Here at Quizlet, our goal is to help students practice and master whatever they’re learning — and to do it as efficiently as possible. Research shows that the most effective way to learn involves spreading study out over a long period of time and reviewing terms with longer and longer delays each time, a process known as spaced repetition. However, students don’t always have the luxury of spending days or weeks repeatedly reviewing material. They’ve got a test tomorrow, and they need to learn the material now. So our challenge is: How can we present learning material so students are always focusing on whatever they need to work on the most?

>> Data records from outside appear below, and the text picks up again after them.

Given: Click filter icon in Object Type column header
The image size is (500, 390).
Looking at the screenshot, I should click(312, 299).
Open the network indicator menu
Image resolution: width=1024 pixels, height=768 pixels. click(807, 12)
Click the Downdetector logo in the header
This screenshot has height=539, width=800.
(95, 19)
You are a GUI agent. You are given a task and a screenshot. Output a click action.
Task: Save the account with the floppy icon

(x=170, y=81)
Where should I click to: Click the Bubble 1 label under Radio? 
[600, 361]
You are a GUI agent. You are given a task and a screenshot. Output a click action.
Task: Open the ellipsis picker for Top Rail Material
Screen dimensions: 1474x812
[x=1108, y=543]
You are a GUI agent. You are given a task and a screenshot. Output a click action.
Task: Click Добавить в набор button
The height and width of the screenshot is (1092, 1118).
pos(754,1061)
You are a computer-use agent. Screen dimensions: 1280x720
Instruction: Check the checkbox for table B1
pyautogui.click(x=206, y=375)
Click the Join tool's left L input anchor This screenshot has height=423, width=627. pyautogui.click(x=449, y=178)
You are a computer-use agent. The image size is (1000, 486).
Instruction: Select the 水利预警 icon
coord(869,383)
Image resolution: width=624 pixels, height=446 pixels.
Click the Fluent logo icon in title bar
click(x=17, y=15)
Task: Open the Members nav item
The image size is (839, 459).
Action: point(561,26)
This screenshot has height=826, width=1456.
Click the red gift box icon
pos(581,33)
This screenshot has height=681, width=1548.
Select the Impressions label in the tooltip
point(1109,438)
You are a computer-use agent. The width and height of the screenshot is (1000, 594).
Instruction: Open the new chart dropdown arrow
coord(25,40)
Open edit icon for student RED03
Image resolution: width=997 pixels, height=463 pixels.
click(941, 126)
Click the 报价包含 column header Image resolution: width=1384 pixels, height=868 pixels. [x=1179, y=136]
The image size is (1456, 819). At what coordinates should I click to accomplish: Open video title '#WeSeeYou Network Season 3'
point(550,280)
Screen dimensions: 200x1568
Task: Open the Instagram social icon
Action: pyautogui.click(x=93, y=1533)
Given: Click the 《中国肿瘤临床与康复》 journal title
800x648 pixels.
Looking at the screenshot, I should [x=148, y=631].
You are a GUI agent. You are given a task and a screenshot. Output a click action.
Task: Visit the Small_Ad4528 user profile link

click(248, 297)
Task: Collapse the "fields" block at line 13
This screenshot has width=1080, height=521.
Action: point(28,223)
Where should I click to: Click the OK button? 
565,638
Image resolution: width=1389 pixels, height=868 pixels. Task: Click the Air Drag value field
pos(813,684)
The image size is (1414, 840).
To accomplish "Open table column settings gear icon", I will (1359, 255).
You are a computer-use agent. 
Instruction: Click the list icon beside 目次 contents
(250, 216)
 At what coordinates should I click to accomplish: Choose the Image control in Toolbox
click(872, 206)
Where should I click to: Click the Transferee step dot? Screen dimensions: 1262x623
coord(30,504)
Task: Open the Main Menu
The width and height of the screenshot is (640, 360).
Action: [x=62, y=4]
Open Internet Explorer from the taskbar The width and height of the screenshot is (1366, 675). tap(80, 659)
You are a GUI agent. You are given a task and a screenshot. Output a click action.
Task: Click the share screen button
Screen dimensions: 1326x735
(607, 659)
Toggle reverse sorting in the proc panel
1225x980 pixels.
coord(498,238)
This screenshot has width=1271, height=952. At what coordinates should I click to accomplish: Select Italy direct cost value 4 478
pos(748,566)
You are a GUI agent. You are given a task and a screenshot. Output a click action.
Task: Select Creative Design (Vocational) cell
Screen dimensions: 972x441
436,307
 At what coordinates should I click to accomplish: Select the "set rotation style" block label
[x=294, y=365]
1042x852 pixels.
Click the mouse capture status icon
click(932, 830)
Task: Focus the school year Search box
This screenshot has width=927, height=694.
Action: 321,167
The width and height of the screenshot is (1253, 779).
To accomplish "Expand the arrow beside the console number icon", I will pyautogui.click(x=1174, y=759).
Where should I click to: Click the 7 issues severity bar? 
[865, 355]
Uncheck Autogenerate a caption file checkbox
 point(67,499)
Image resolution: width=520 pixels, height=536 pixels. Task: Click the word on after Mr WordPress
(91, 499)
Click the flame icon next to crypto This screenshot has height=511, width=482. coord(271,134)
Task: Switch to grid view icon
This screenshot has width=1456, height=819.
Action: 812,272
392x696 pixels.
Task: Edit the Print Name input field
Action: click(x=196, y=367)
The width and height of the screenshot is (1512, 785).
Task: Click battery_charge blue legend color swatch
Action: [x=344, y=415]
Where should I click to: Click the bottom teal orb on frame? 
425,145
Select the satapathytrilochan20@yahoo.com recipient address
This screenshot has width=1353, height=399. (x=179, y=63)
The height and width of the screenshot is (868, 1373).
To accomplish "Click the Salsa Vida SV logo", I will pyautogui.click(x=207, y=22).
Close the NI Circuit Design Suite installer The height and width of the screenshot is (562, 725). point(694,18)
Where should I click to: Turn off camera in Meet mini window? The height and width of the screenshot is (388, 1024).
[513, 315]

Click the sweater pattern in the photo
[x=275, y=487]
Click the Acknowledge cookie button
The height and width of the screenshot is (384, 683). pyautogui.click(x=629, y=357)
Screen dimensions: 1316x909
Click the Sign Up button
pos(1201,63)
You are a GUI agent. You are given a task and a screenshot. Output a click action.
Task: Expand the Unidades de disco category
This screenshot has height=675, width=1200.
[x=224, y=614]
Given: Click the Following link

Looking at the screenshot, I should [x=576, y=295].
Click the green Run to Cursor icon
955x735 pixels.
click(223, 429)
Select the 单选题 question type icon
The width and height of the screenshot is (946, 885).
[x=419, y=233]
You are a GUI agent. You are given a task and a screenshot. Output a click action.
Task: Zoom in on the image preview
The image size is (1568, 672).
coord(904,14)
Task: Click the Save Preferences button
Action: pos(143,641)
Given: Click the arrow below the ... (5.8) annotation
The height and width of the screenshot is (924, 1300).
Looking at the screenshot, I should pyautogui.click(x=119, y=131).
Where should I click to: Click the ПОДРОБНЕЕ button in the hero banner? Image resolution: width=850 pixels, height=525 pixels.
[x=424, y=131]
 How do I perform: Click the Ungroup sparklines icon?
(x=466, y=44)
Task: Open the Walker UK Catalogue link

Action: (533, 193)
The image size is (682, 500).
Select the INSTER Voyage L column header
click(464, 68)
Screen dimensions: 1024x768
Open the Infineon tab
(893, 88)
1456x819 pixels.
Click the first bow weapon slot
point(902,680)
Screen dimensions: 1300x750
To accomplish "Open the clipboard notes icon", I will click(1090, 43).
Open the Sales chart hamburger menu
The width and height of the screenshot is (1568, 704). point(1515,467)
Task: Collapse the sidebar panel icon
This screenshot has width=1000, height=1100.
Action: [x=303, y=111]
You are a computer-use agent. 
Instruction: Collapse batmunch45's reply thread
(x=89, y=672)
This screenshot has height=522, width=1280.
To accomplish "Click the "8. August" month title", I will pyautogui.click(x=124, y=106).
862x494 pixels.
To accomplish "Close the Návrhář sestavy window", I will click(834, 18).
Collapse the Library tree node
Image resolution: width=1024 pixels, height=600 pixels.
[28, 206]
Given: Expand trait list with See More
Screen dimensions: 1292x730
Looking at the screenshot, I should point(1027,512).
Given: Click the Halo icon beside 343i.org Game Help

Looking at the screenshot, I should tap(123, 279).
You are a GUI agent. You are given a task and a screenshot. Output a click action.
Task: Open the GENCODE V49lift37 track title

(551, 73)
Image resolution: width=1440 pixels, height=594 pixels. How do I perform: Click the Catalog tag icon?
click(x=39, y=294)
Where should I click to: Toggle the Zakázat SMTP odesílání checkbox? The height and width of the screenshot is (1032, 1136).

With that goal in mind, we set out to build a brand new framework for choosing and ordering terms to study on Quizlet. We call it the Learning Assistant Platform. It powers the new Learn, which launches today on iOS, and soon on Android and Web! We aim to have this algorithm drive the question selection for many of the learning experiences on Quizlet.
Classic Quizlet Learn
The original Quizlet Learn had a very simple algorithm: Answer one question for every term, repeat all the questions you got wrong, and continue until you’ve gotten each question correct. This is a great start, but it’s usually not enough to be ready for a test. We took a look at a small sample of all the answers on Quizlet and saw that after getting a term correct on the first try, once a user sees it a second time (whenever that may be), there’s only about an 87% chance they’ll get it right. And if it took a few tries to get right, that number drops much lower: below 70%. Students could keep studying by restarting Learn from the beginning, but now they’re spending a lot of time re-studying terms they already know fairly well instead of focusing on the ones that need more work. That’s not the most efficient use of time, and we knew we could improve on that.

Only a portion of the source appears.